▶ [Task A]: Copy the listing below from its start through the line containing "(x=373, y=198)", including both ends and the requests. Multiply every coordinate in the answers by 1.35 and round to whole numbers, halves up, leaving the requests and their format samples unchanged and leaving out the pictures.
------ Passage given ------
# trans-am scirocco #43



## Opus 24 (Dec 31, 2008)

I'm familiar with the Trans-Am Scirocco project. Village Motors of Libertyville, IL (Owned by Jack Fritsch & Jim Scott) was the primary backer of the project. VW obviously made a contribution. Billy Scott, (Driver) was Jim Scott's son (not related to the other Bill Scott mentioned in the forum). Milt Minter was a professional driver brought into the program to clinch the championship. One of the cars was heavily damaged, but repaired and made into a show car which Volkswagen brought to the major cars shows after the season. Jack Fritsch had a street Scirocco modified with the body and wheel package for his personal driver. The team was headquartered at the dealership in Libertyville where Bertil's Racing Engines also had a shop. I built and drove a Rabbit in Midwest Council out of that shop with the kind assistance and backing of Mr. Fritsch and Bertil + many others. We were pretty successful, getting the Sedan-2 title both years the car was ran. All the spare parts left over from the Trans-Am program were contributed, supension, fuel cell, instruments, racing seat, etc. At the time, Most racers didn't believe front wheel drive cars had much chance to do well against RWD. I have some photos that I will scan & post.
------ Records ------
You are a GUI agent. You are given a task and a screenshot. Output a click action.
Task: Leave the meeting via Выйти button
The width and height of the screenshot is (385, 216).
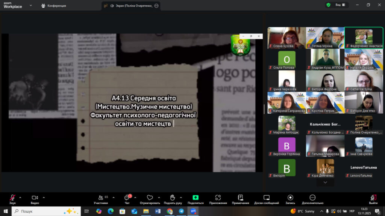(x=373, y=198)
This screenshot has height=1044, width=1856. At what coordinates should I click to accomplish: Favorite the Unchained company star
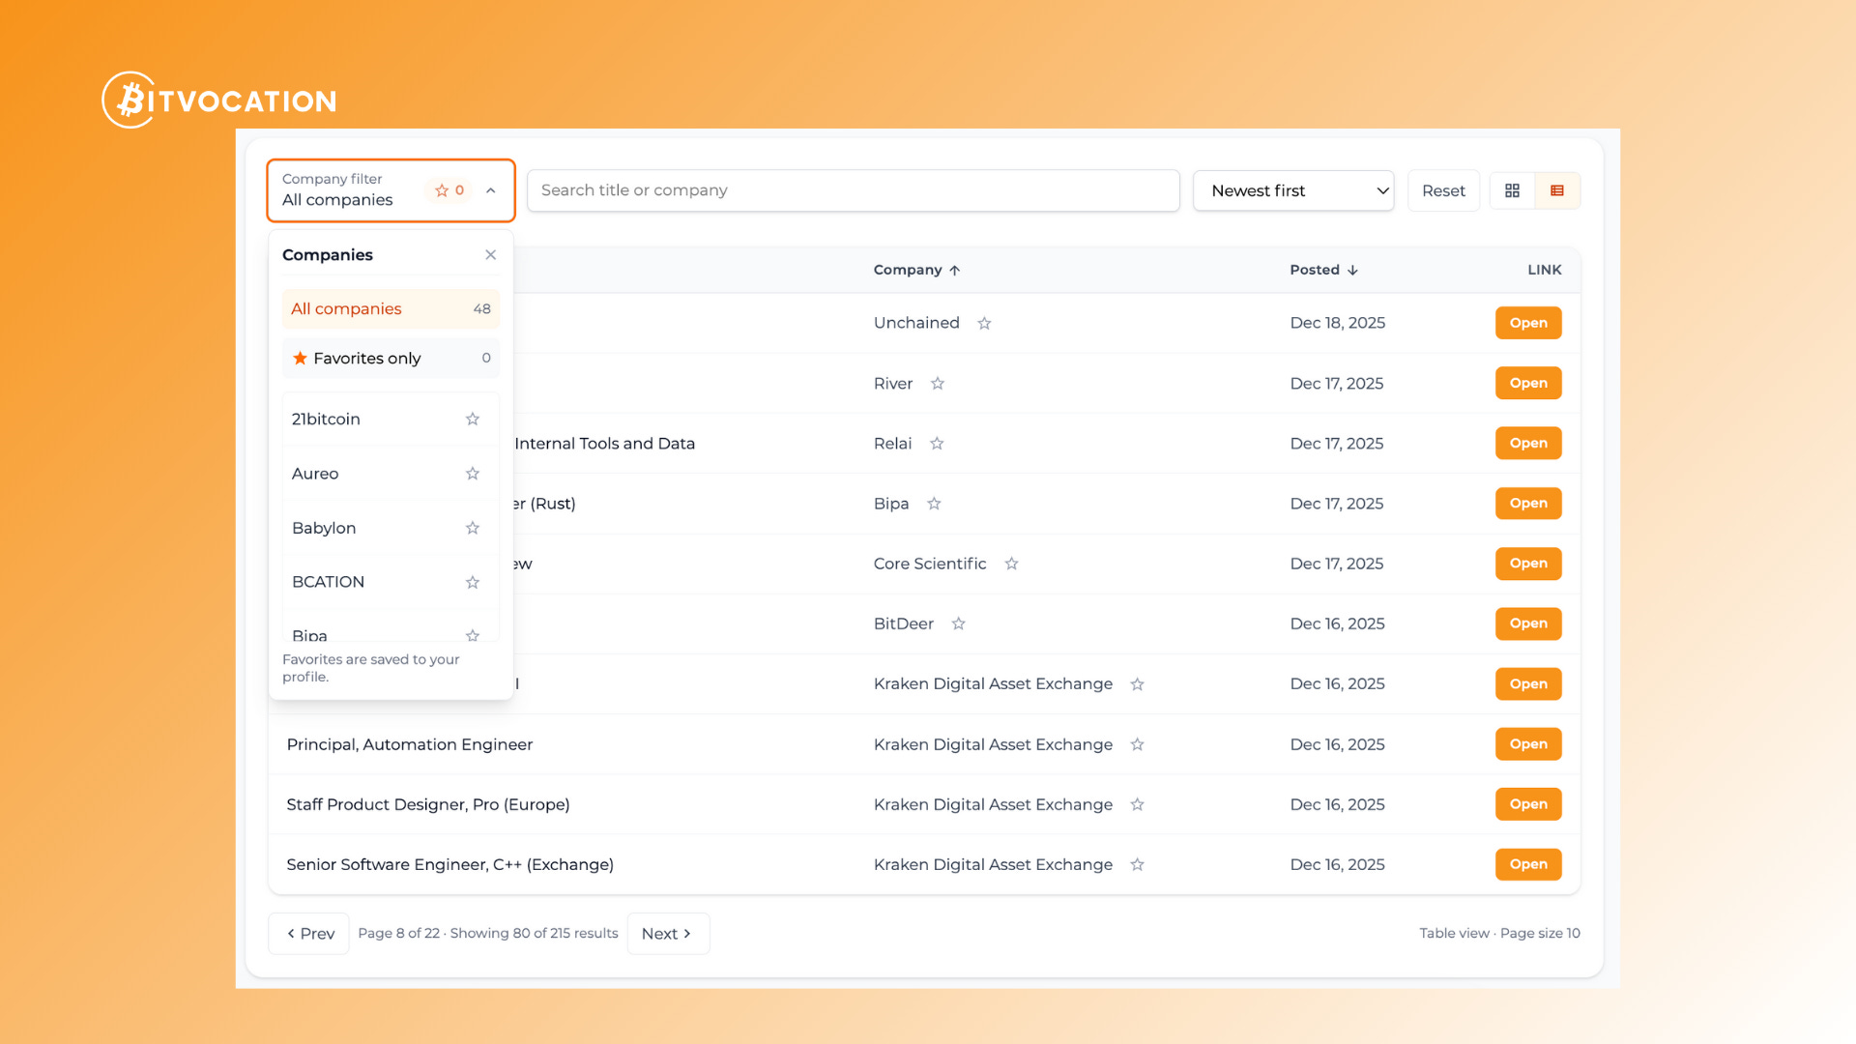click(x=984, y=323)
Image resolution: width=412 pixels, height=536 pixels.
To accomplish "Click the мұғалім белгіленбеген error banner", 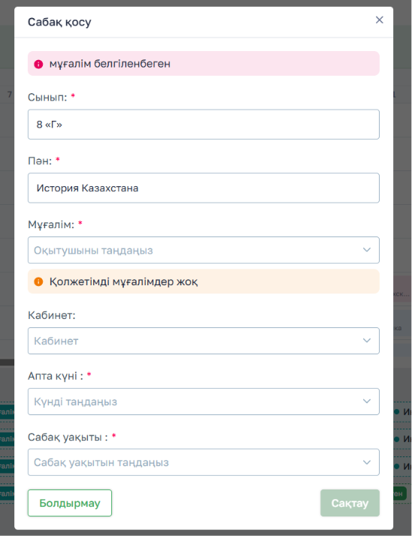I will pyautogui.click(x=204, y=64).
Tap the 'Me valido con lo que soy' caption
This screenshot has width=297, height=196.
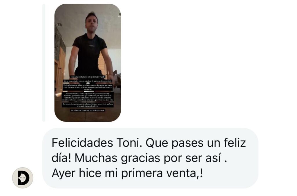click(88, 110)
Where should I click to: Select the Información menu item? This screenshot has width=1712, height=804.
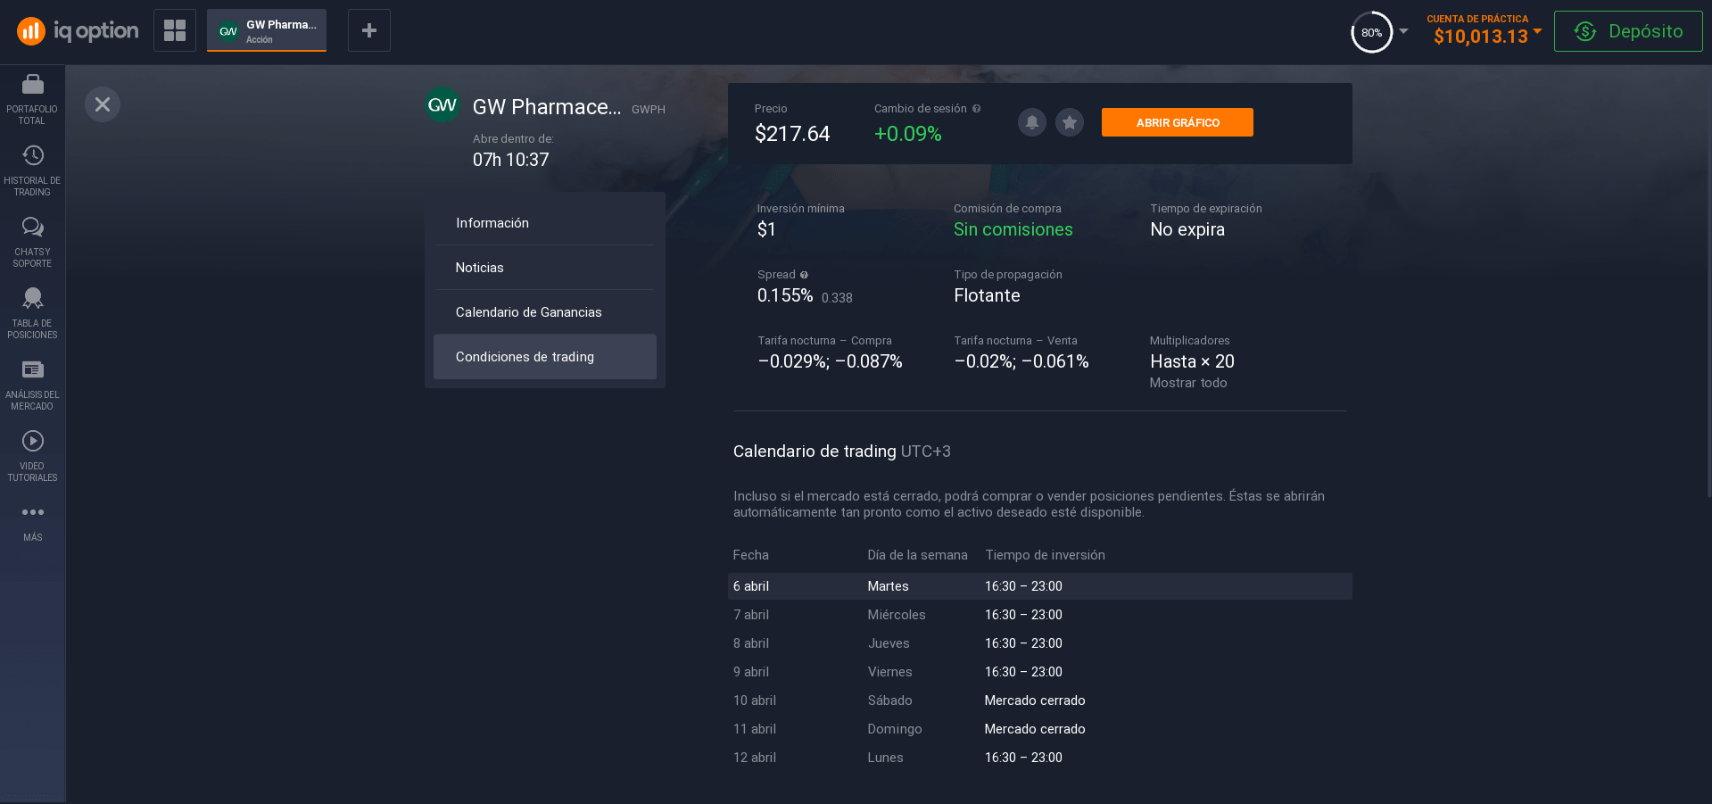492,223
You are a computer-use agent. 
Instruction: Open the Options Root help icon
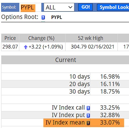(43, 18)
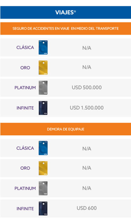Click the gold Oro card icon under accident insurance
This screenshot has width=131, height=221.
[43, 67]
------
▶ [Task B]: Transcribe the forum post about the Trans-Am Scirocco project above, word for word, with no changes.

▶ [Written response A]:
You are a GUI agent. You are given a task and a screenshot. Output a click action.
Task: Leave the meeting via Выйти button
The width and height of the screenshot is (385, 216).
(x=504, y=267)

▶ [Written response B]:
# trans-am scirocco #43



## Opus 24 (Dec 31, 2008)

I'm familiar with the Trans-Am Scirocco project. Village Motors of Libertyville, IL (Owned by Jack Fritsch & Jim Scott) was the primary backer of the project. VW obviously made a contribution. Billy Scott, (Driver) was Jim Scott's son (not related to the other Bill Scott mentioned in the forum). Milt Minter was a professional driver brought into the program to clinch the championship. One of the cars was heavily damaged, but repaired and made into a show car which Volkswagen brought to the major cars shows after the season. Jack Fritsch had a street Scirocco modified with the body and wheel package for his personal driver. The team was headquartered at the dealership in Libertyville where Bertil's Racing Engines also had a shop. I built and drove a Rabbit in Midwest Council out of that shop with the kind assistance and backing of Mr. Fritsch and Bertil + many others. We were pretty successful, getting the Sedan-2 title both years the car was ran. All the spare parts left over from the Trans-Am program were contributed, supension, fuel cell, instruments, racing seat, etc. At the time, Most racers didn't believe front wheel drive cars had much chance to do well against RWD. I have some photos that I will scan & post.